>> START Material for the task

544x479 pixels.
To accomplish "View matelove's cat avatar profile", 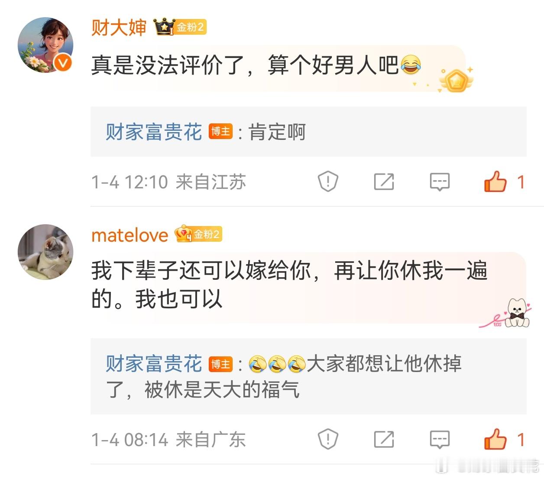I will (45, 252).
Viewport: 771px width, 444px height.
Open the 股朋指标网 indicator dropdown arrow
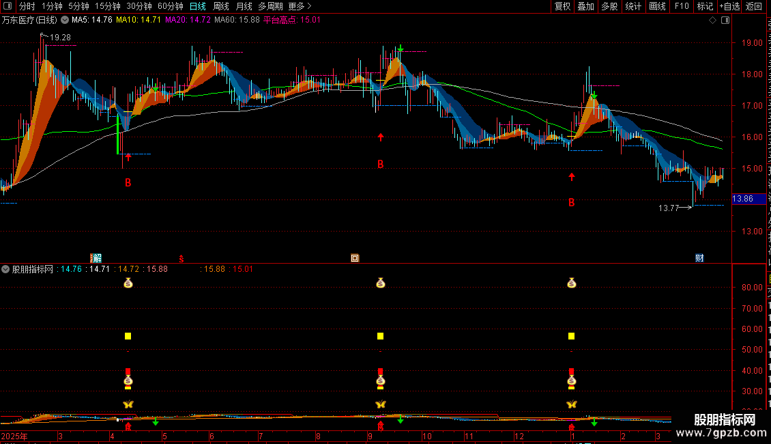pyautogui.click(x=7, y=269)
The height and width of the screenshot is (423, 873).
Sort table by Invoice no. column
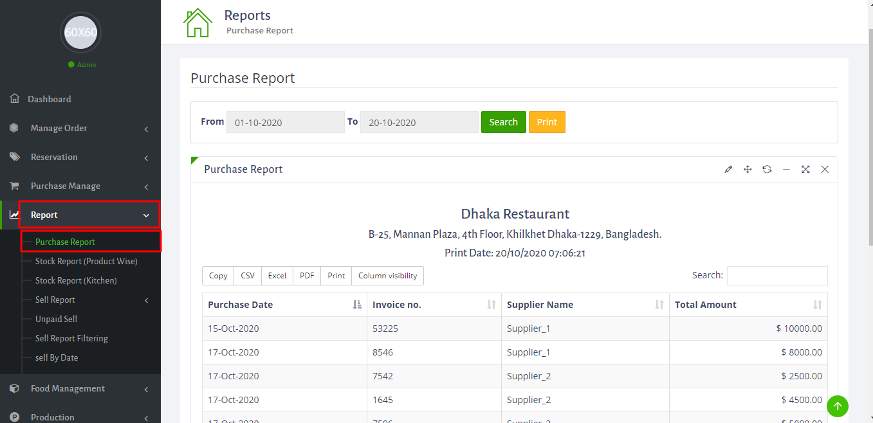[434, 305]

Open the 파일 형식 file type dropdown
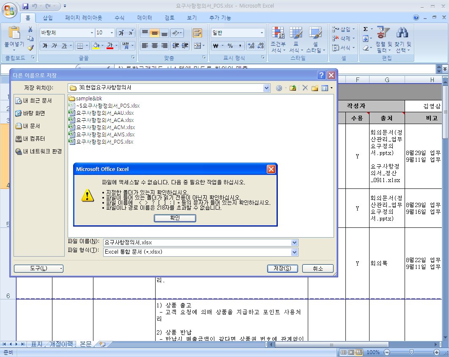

>> END Material for the task
>> START Material for the task

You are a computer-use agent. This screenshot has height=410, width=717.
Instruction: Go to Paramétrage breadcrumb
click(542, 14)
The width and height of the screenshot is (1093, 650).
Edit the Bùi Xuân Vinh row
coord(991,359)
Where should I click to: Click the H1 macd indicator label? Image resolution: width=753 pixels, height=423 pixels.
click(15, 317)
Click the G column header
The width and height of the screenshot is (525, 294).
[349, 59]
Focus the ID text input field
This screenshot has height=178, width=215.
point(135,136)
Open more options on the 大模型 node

>> END Material for the task
>> START Material for the task

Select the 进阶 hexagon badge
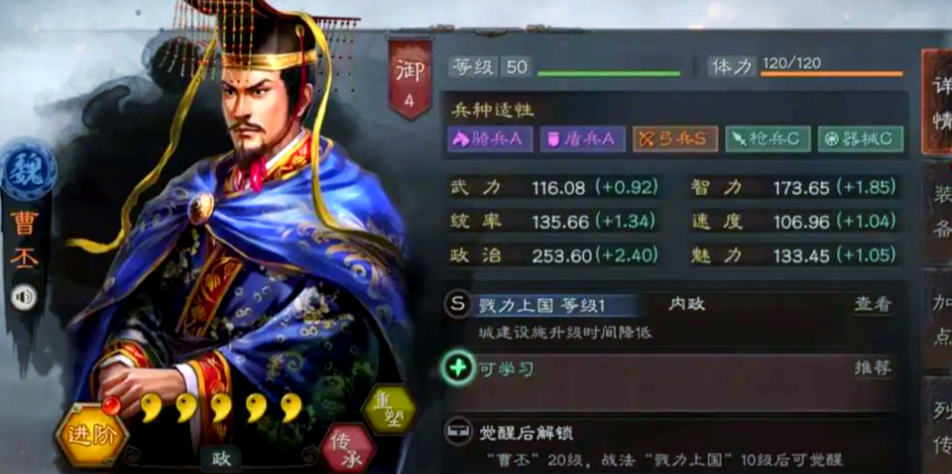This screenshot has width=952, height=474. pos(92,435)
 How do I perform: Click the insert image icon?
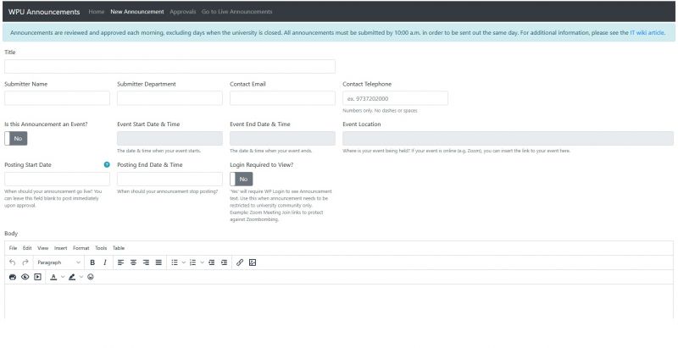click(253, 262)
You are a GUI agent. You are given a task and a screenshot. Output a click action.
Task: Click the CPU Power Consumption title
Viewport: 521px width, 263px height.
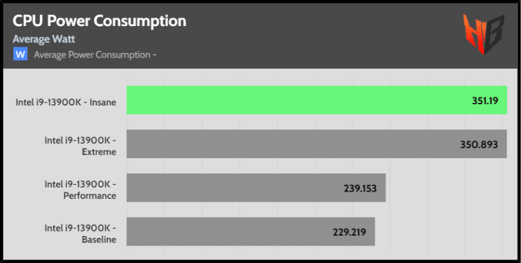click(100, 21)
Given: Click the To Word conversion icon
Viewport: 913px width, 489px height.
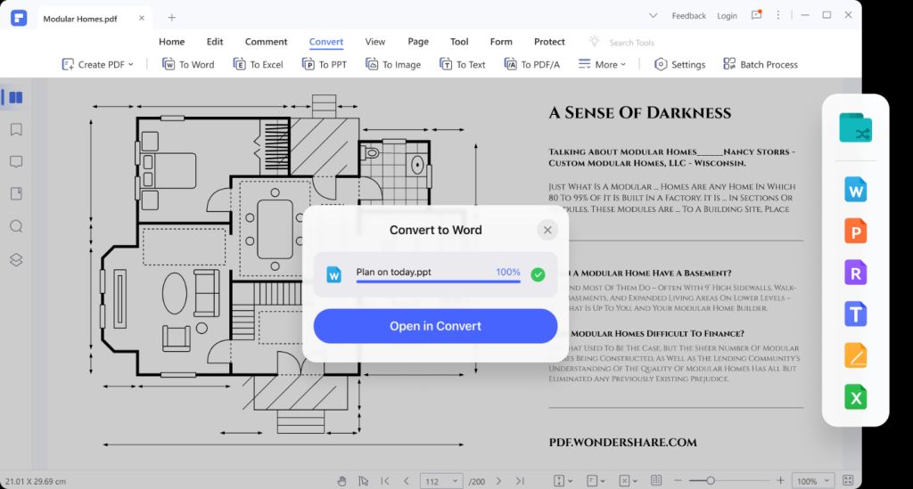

>> END Material for the task

▸ Instruction
Please copy out the lines from the line with "The width and height of the screenshot is (1093, 650)." to the line with "Open more options on the 大模型 node", both included.

▸ Exercise response
The width and height of the screenshot is (1093, 650).
Edit the Bùi Xuân Vinh row
coord(991,359)
Where should I click to: Click the H1 macd indicator label? Image resolution: width=753 pixels, height=423 pixels.
click(15, 317)
Click the G column header
The width and height of the screenshot is (525, 294).
[349, 59]
Focus the ID text input field
This screenshot has height=178, width=215.
point(135,136)
Open more options on the 大模型 node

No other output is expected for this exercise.